Parklife41.) "Parklife," Blur (1994). Blur had been hanging around half a decade aping British neo-psychs The Stone Roses, when--at the point of bankruptcy--the group underwent an overhaul, reshaping itself as logical heir to a U.K. guitar-pop lineage that included the Kinks, the Small Faces, the Jam and Madness. The previous year's "Modern Life is Rubbish" impressed the critics, but almost no one else. But Blur pulled it all together on this release, which represents the full flowering of the new Britpop movement. Inventive and exciting from front to back, it is a veritable cornucopia of musical styles, ranging from the Euro-disco parody "Boys and Girls" to the dazzling Walker Brothers tribute "To the End" and the thrashing "Bank Holiday"--a song even the most hardened of oi-boys could pogo to. It might have been an eclectic mess in another group's hands, but lead singer and lyricist Damon Albarn holds things together with his cold wit and ear-catching "Mockney" accent. The obvious antecedent is the Kinks' great 1967 "Face to Face," which also held a magnifying glass to the mundanity of every day British life, finding cause for both joy and cynicism. Blur holds a wide lead over their forebears, however, when it comes to performance. Led by the muscular guitar riffing of Graham Coxon and a well-oiled rhythm section, the Blur of "Parklife" is a terrific sounding band, not merely a terrifically clever one. One of the great albums of the 1990s, "Parklife" also contains some of the most uncharacteristically compassionate songs that front man Albarn would ever be associated with. Highlights: You can't beat the galloping title track, with Cockney narration provided by an inspired Phil Daniels, star of the '70s cult film "Quadrophenia"; the swirling "This is a Low" delivers an emotional gut punch, placing it at the very front ranks of '90s song craft.

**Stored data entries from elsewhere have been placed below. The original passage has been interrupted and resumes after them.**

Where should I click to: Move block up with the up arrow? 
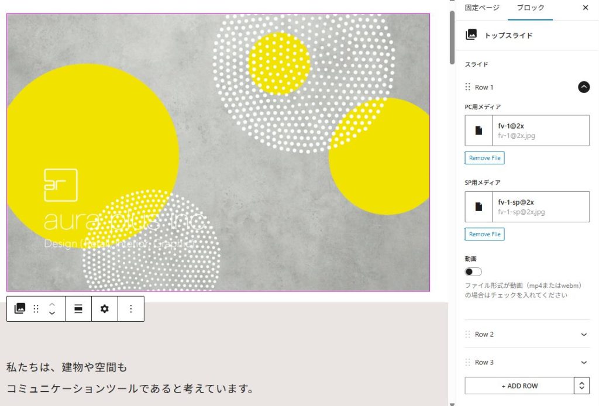tap(52, 305)
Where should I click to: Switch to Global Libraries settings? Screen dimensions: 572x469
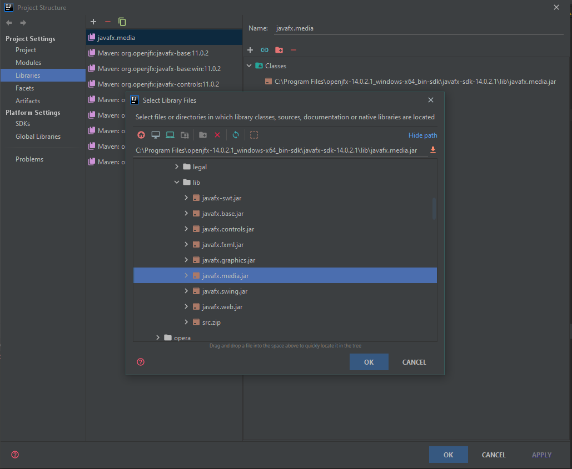point(38,136)
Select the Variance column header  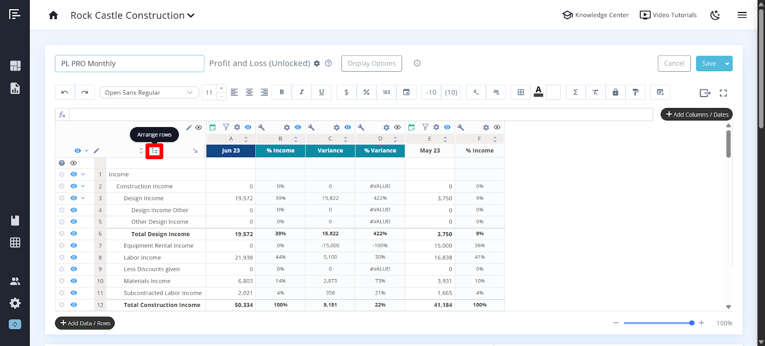(330, 151)
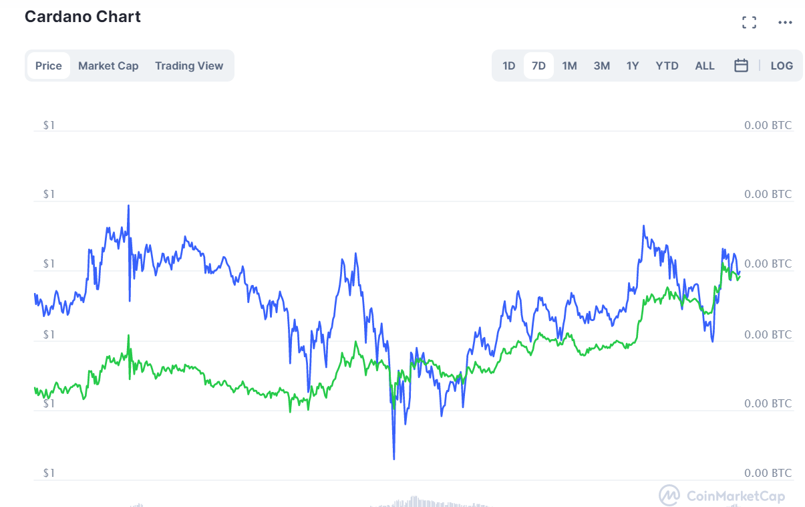Viewport: 805px width, 507px height.
Task: Click the Cardano Chart heading
Action: point(83,17)
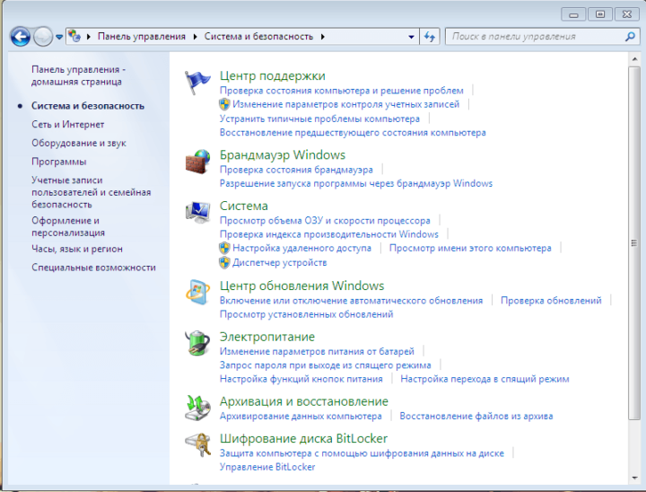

Soul of a Man42.) "The Soul of a Man: Al Kooper Live," Al Kooper (1995). A long-awaited career overview. Al Kooper was rock's Zelig--a seasoned New York musician who somehow found himself present for virtually every important historical moment associated with American rock music in the 1960s and early '70s. Launching his career as a 14-year-old guitarist in the Royal Teens, Kooper saw his first success with the novelty hit "Short Shorts." As a songwriter, he had provided Gary Lewis "This Diamond Ring," a monster mid-60s hit single. And of course he was present in the studio when Bob Dylan was tinkering around with the arrangement of "Like a Rolling Stone"--Kooper's Hammond organ accompaniment laid the foundation for the quintessential Dylan sound of the mid-60s. From there it was onto the Blues Project, founding--and getting fired by--Blood, Sweat and Tears, teaming with Mike Bloomfield and Steve Stills on the fabled "Super Sessions," and, sometime later, wandering into a tavern and noticing a southern-fried bar band that he thought was good enough to make a record. Their name: Lynyrd Skynyrd. (And we've already talked about his place in the Zombies' saga.)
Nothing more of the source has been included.